Content starts
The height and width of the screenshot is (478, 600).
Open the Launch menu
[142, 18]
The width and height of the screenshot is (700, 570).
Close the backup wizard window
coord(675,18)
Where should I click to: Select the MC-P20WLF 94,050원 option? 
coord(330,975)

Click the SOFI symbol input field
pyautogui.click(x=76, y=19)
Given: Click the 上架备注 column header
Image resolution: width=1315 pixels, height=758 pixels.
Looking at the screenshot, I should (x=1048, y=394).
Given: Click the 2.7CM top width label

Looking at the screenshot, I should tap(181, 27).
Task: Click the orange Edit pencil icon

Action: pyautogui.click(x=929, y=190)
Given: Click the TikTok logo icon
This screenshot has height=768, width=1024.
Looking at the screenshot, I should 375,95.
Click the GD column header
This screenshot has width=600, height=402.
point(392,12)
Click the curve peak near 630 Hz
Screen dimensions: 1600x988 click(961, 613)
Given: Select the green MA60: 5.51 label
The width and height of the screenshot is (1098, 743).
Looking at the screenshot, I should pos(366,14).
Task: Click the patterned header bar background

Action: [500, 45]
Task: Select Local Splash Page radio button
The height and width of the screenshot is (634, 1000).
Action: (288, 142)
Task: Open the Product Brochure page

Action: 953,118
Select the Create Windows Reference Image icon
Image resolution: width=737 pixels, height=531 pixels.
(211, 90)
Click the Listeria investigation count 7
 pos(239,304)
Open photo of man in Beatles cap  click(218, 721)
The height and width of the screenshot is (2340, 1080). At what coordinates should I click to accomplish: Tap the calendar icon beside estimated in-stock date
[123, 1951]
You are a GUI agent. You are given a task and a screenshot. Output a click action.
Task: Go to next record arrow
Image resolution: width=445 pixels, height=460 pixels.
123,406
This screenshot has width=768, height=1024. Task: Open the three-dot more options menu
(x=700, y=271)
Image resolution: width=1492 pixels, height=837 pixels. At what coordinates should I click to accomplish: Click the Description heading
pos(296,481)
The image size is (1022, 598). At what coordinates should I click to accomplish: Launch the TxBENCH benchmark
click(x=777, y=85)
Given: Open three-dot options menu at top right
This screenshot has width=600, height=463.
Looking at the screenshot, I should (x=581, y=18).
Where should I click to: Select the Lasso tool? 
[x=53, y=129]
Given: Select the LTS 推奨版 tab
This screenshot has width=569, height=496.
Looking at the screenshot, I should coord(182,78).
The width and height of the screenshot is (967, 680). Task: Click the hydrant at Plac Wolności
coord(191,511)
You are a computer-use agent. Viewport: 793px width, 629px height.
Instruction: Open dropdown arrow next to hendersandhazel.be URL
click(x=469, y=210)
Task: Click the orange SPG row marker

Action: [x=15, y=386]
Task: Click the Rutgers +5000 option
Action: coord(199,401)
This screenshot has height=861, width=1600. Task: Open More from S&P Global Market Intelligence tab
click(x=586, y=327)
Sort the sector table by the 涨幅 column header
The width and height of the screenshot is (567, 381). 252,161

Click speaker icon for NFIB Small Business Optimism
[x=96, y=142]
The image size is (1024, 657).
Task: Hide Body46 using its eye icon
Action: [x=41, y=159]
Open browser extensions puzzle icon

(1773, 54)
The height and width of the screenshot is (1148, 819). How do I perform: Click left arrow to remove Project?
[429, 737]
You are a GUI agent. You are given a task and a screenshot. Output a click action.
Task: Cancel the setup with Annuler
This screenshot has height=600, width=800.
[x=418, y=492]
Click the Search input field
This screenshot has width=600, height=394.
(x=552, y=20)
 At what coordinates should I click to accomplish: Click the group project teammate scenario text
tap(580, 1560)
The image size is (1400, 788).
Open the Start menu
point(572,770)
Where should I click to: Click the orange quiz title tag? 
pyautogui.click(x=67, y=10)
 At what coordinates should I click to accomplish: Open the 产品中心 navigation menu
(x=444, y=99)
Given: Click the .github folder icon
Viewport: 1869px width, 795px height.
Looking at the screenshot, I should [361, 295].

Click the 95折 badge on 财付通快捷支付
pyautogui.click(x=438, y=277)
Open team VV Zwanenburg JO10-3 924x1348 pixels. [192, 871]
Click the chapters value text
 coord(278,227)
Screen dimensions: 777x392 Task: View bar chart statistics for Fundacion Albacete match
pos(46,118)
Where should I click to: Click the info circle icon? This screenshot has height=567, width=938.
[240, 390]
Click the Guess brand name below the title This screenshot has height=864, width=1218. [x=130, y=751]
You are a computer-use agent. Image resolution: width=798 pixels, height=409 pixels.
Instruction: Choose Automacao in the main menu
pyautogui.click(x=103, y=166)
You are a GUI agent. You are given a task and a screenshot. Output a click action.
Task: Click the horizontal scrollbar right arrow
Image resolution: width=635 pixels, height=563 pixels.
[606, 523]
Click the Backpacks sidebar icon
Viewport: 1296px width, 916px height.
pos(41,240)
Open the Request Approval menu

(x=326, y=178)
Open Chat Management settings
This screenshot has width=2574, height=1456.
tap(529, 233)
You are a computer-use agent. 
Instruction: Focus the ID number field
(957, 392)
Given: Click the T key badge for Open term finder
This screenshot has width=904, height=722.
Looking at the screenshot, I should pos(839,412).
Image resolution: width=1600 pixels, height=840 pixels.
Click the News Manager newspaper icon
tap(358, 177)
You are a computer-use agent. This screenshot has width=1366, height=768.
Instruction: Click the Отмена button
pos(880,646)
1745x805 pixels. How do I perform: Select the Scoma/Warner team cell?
Content ends
TASK BRIEF -
Search the data for "right". Copy every line that has it.

ANSWER BOX -
Given: Open three-dot options menu at top right
Task: Click the horizontal scrollbar right arrow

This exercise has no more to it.